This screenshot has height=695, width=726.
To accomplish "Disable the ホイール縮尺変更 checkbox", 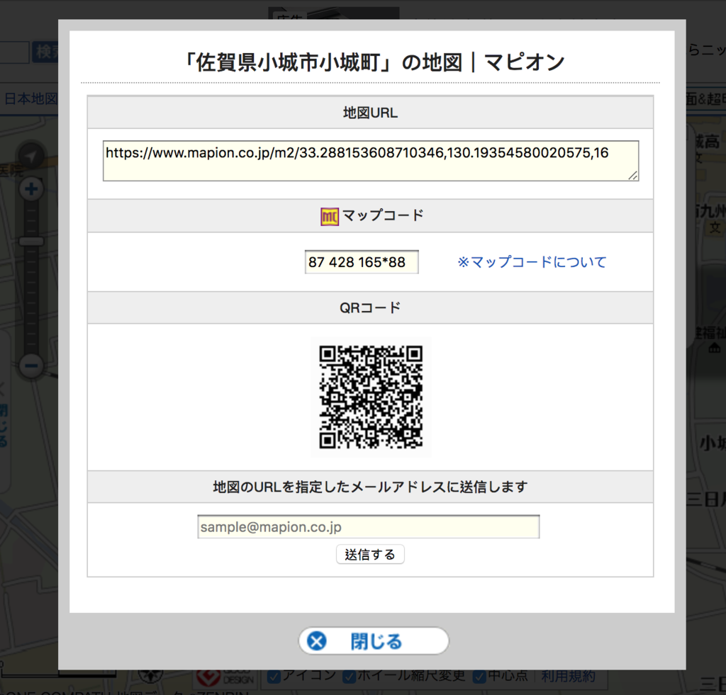I will pos(349,676).
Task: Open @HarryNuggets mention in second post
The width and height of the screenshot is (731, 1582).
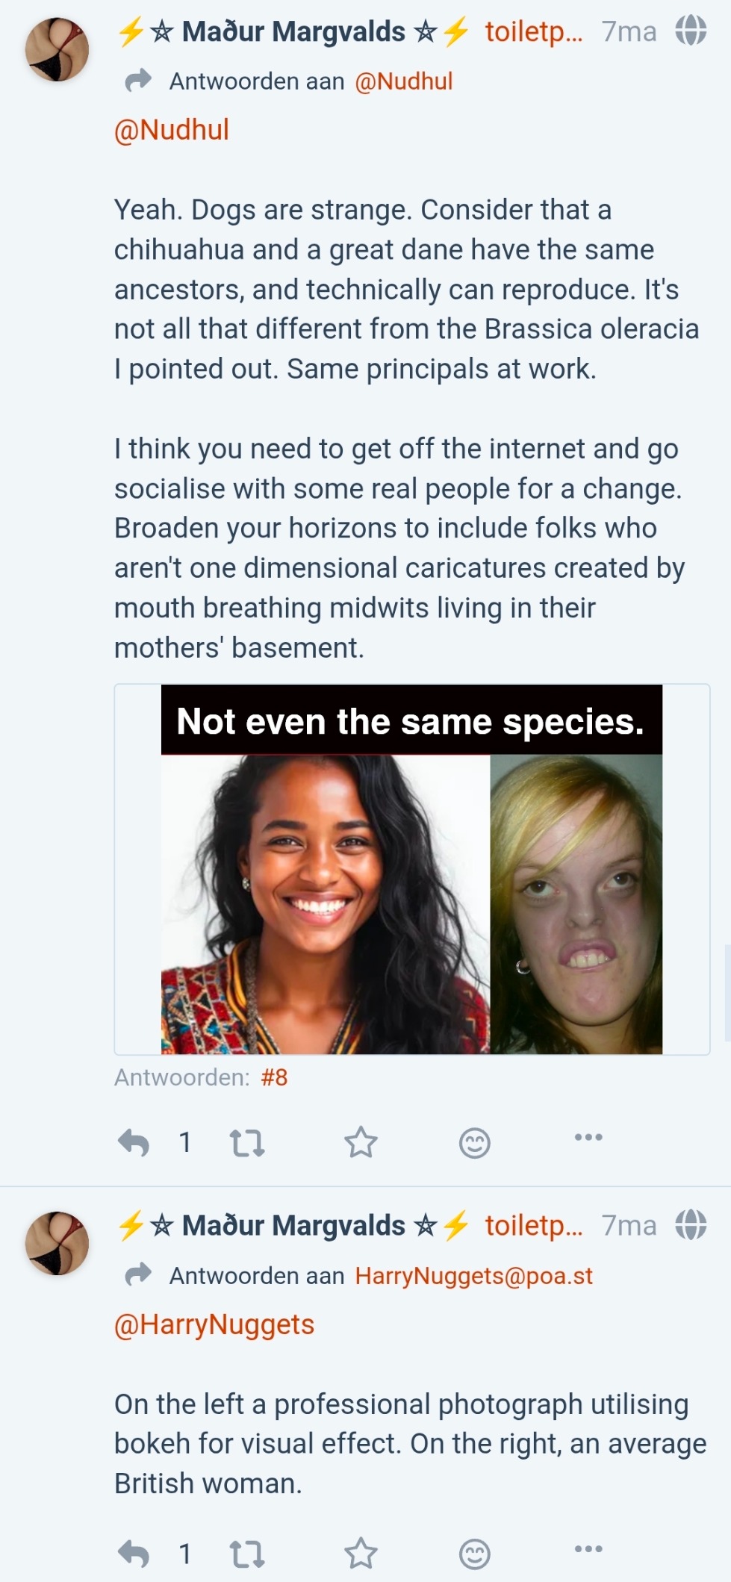Action: tap(214, 1324)
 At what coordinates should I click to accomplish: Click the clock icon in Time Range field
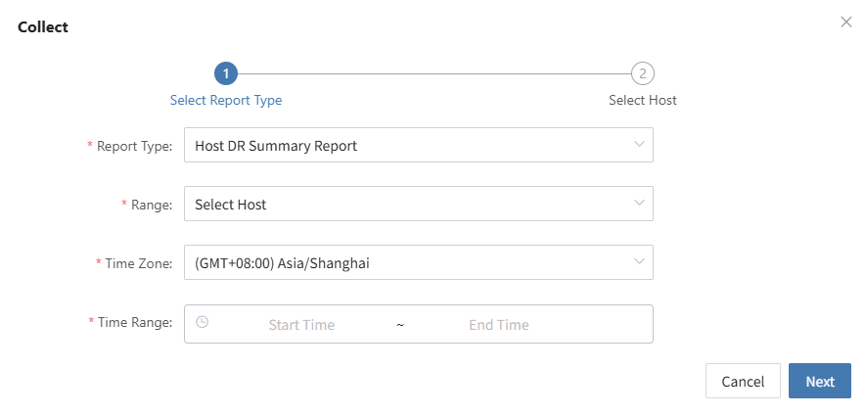click(203, 322)
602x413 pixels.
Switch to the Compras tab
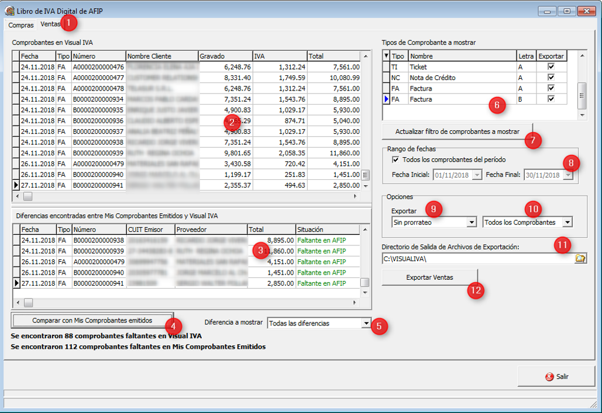(x=21, y=25)
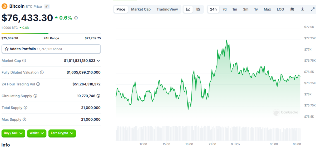This screenshot has height=149, width=316.
Task: Click the price peak on the chart
Action: (x=226, y=40)
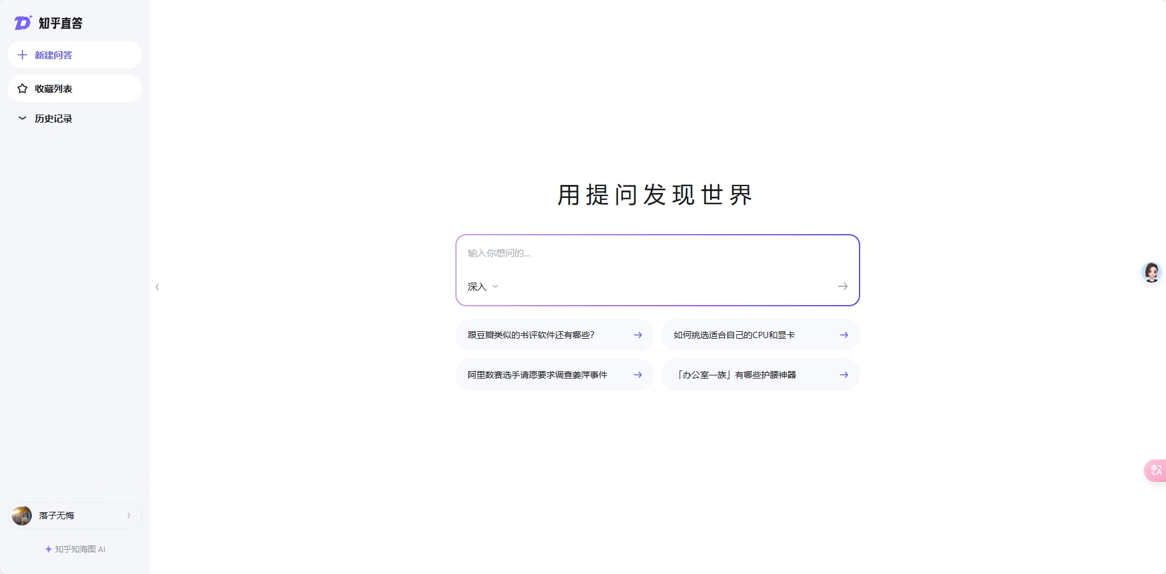Click the arrow on the 跟豆瓣类似的书评软件 suggestion
This screenshot has width=1166, height=574.
pos(637,335)
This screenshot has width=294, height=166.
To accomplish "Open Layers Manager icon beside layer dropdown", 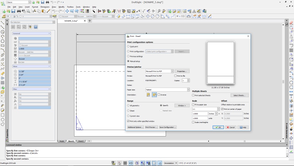I will [x=4, y=16].
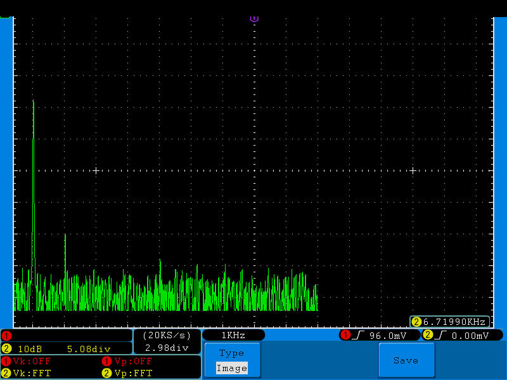507x380 pixels.
Task: Click channel 2 rising-edge trigger icon near 0.00mV
Action: (440, 336)
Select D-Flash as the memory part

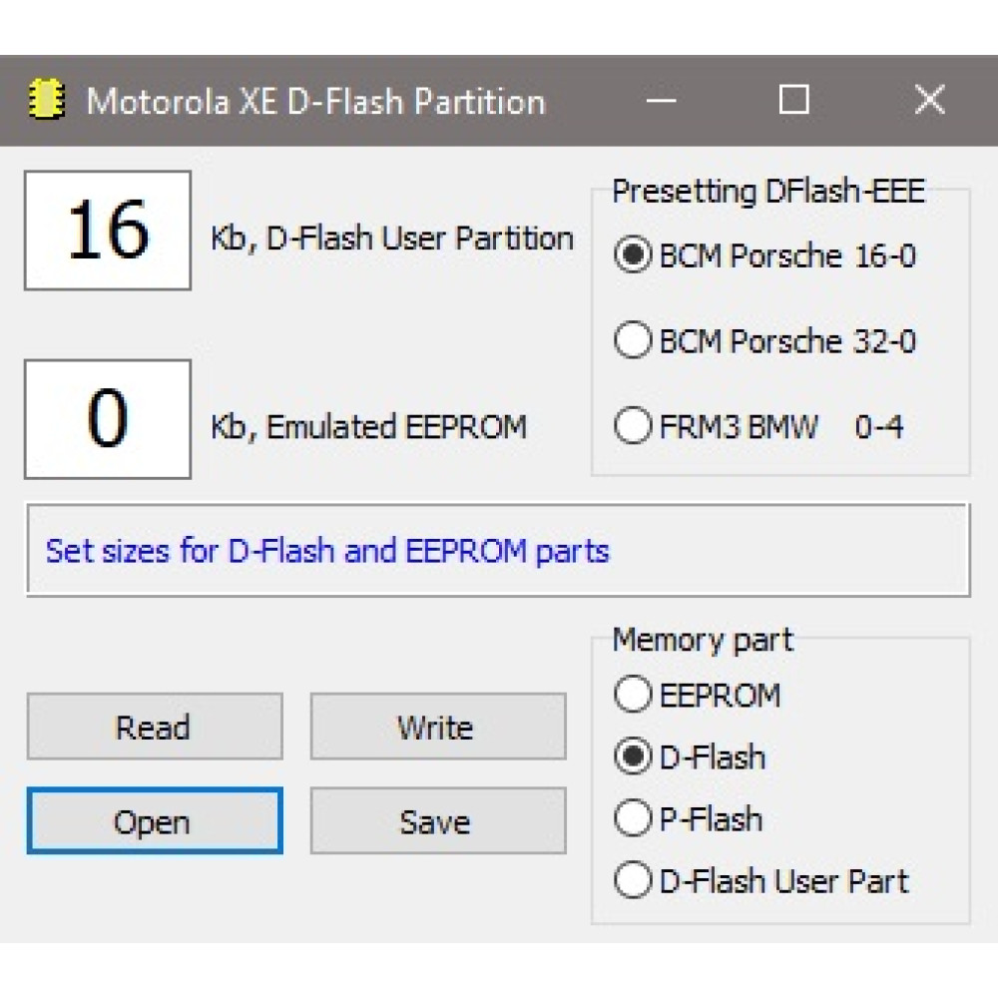(x=690, y=756)
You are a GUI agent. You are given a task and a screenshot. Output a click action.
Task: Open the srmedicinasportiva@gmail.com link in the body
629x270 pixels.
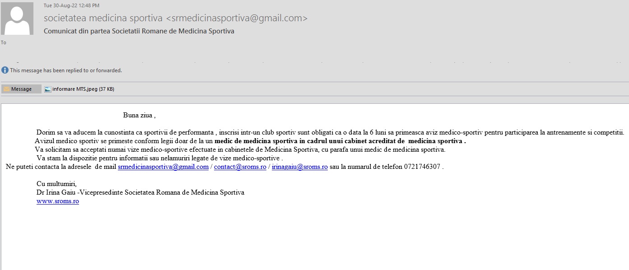click(163, 167)
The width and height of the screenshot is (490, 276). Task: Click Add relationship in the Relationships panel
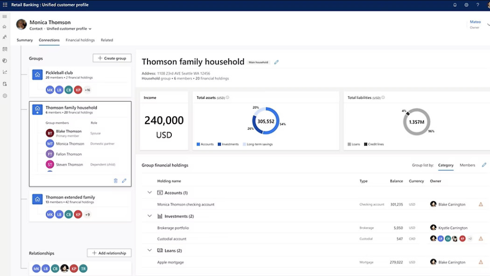(x=109, y=253)
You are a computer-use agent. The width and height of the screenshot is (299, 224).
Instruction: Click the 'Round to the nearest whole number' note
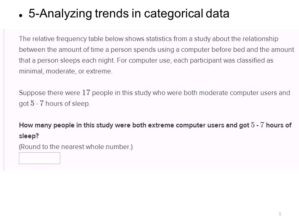pos(76,147)
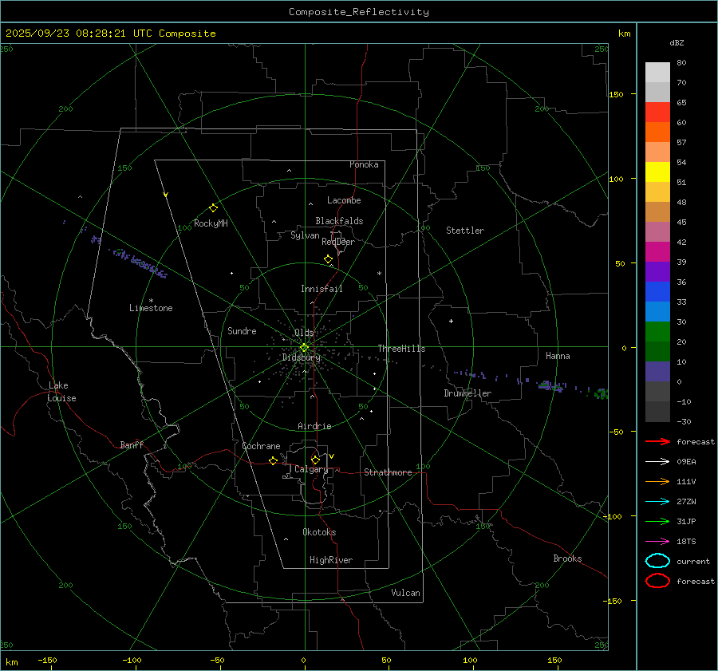This screenshot has width=718, height=671.
Task: Click the bright blue dBZ colour swatch
Action: (x=657, y=292)
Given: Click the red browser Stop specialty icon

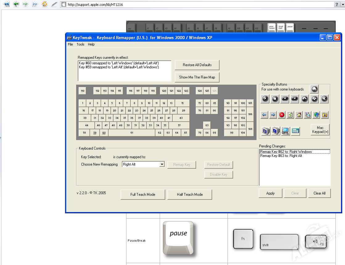Looking at the screenshot, I should tap(282, 115).
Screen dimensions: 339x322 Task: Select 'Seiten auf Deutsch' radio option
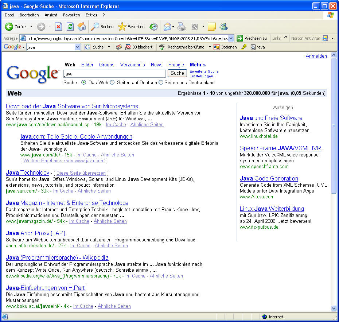[112, 82]
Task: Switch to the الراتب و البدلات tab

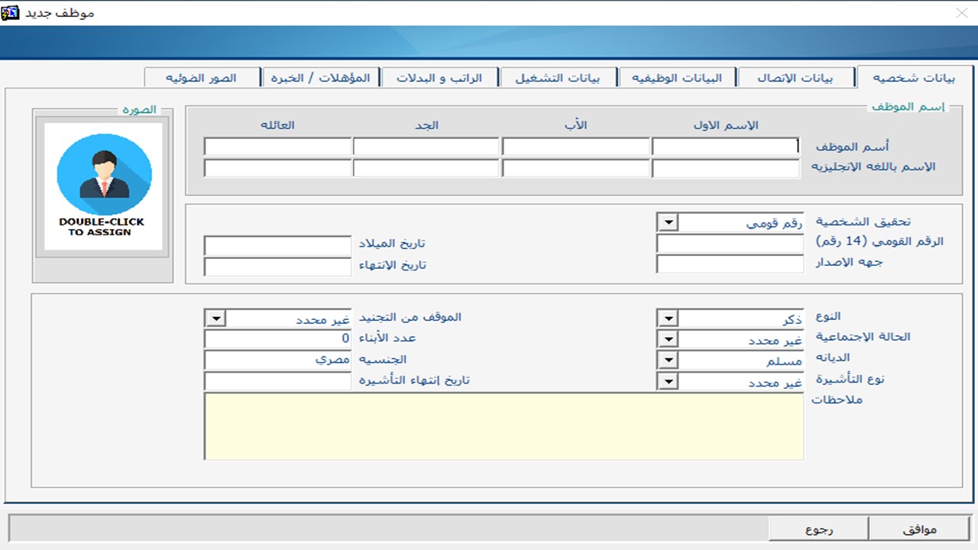Action: (x=439, y=78)
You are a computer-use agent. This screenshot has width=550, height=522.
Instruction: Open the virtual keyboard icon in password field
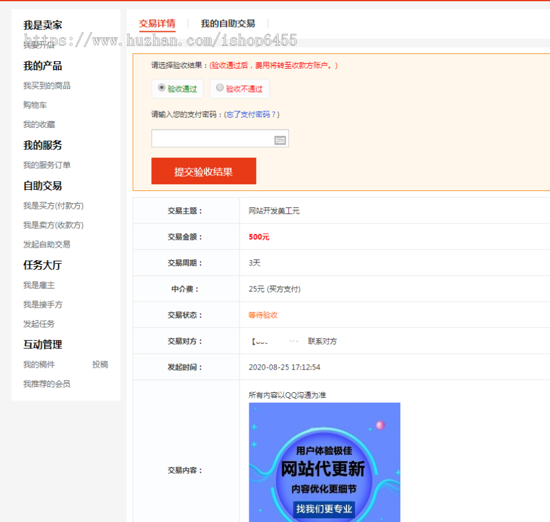coord(280,140)
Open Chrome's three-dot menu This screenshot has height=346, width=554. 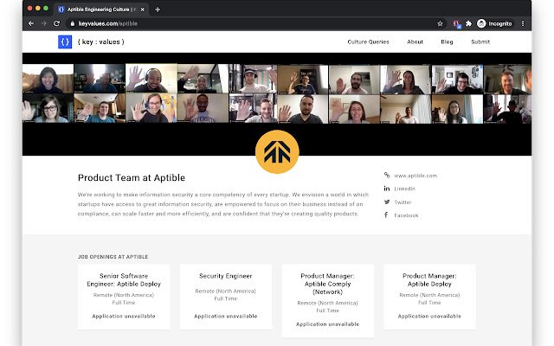(523, 23)
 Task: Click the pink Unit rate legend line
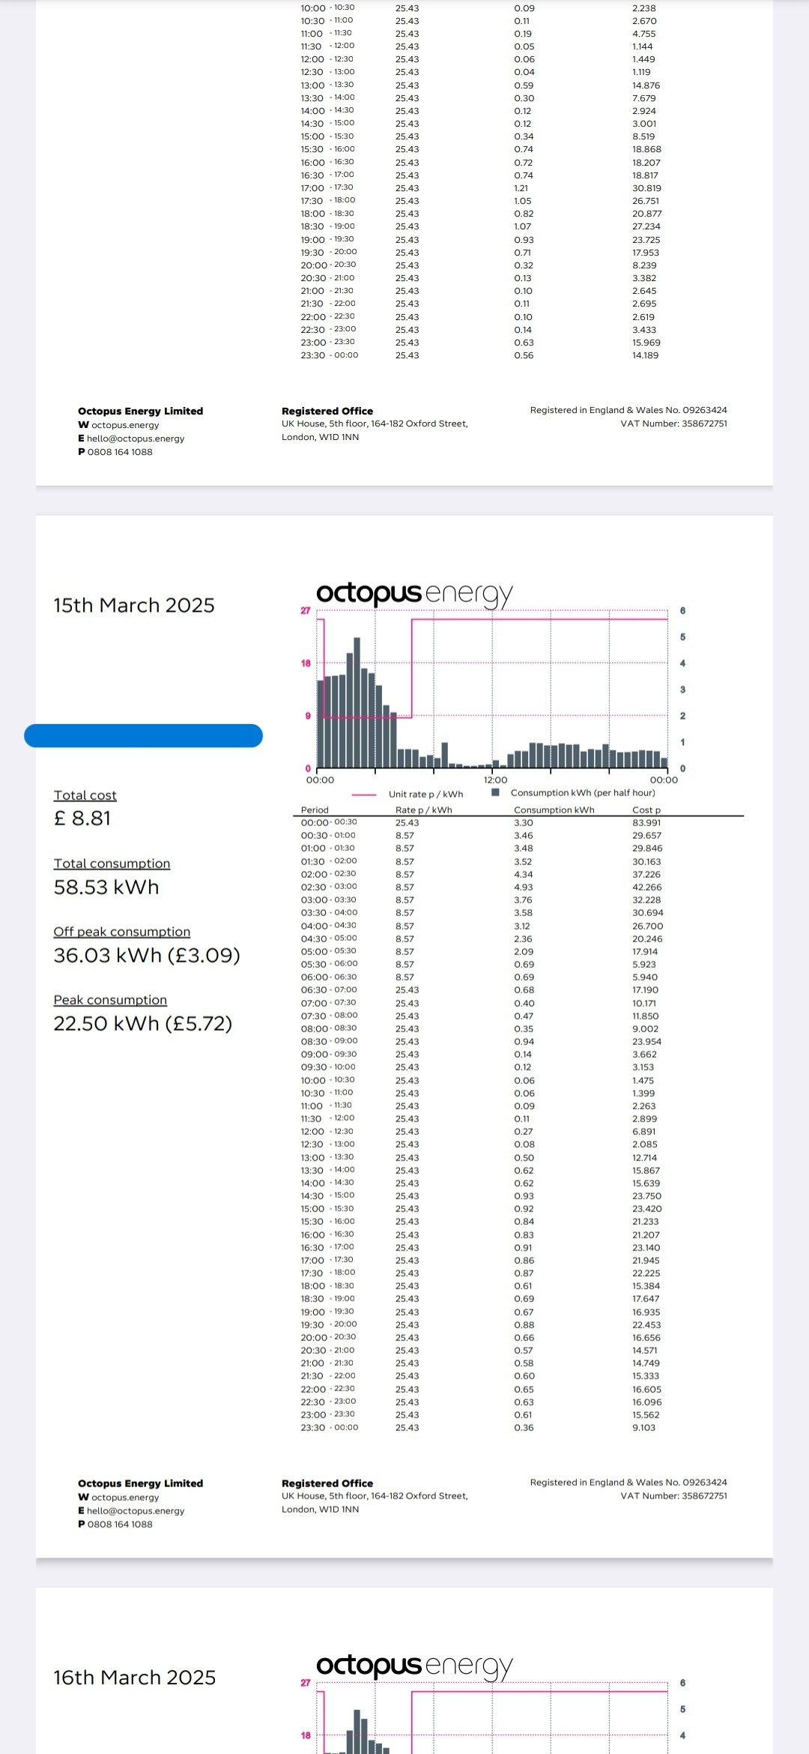pos(364,795)
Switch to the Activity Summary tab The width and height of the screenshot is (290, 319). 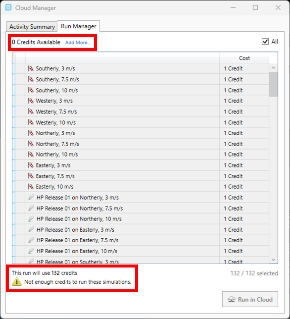pyautogui.click(x=32, y=27)
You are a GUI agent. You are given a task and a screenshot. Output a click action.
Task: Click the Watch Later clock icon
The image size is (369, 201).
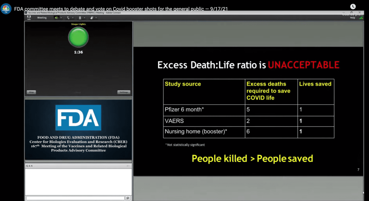pyautogui.click(x=353, y=6)
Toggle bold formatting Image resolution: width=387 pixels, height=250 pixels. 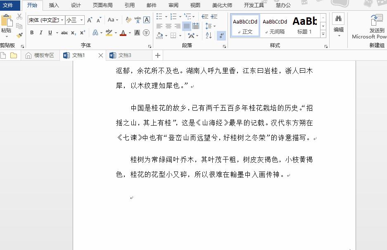point(32,32)
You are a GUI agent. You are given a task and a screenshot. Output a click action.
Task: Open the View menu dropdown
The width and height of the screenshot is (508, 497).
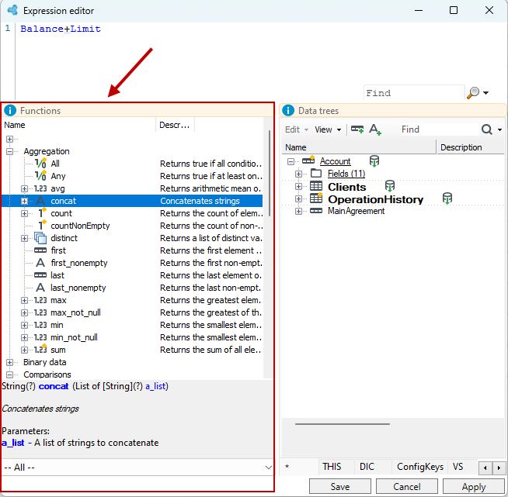328,129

○ ○ ○ ○

_WORK TO BE COMPLETED_.
Go through the listing above and find each line containing the string "computer"; copy those lines.

_WORKED SOLUTION_.
You are a computer-use agent. The width and height of the screenshot is (299, 224).
You are a computer-use agent. This screenshot has width=550, height=522.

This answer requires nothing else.